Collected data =

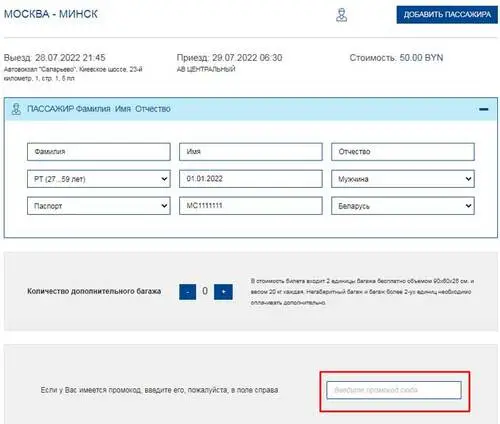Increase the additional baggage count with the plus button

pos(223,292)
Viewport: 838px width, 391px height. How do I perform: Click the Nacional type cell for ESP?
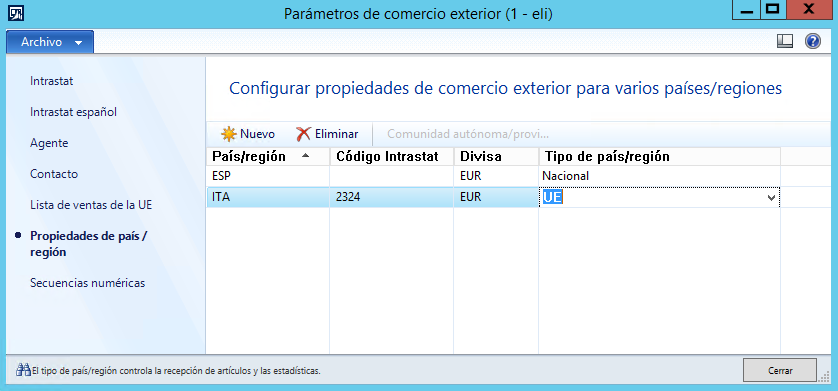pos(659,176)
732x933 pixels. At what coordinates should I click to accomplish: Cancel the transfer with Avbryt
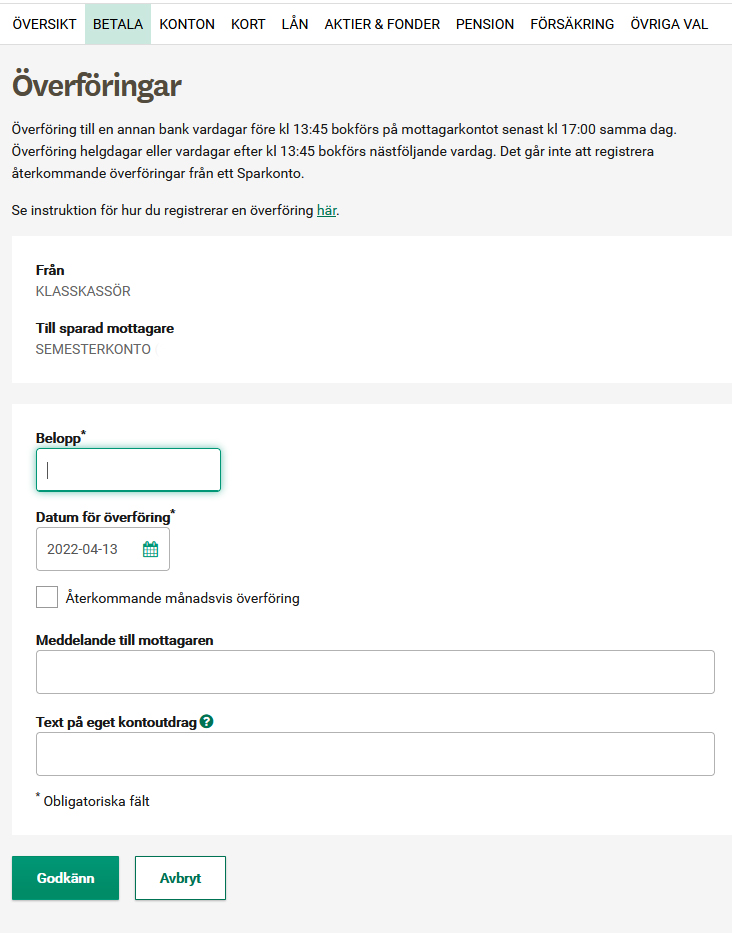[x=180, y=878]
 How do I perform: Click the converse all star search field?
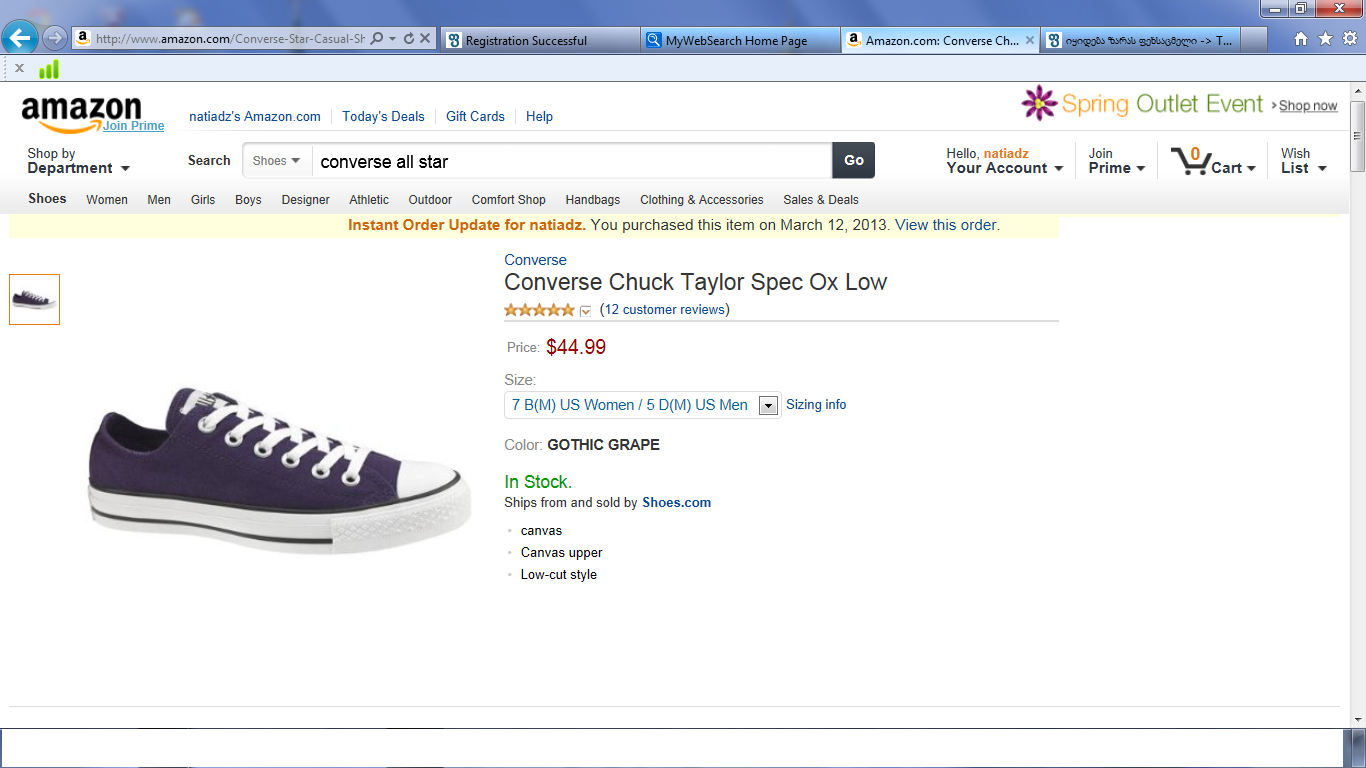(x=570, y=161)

WORK REQUIRED =
After locating the line with "Viewport: 838px width, 391px", transcribe it and the rest of the data above exactly as written, without any picture.

OUTPUT =
Viewport: 838px width, 391px height. How do I perform: Click the Nacional type cell for ESP?
pos(659,176)
732x933 pixels. At what coordinates should I click to accomplish: Cancel the transfer with Avbryt
[x=180, y=878]
 How do I perform: Click the converse all star search field?
(x=570, y=161)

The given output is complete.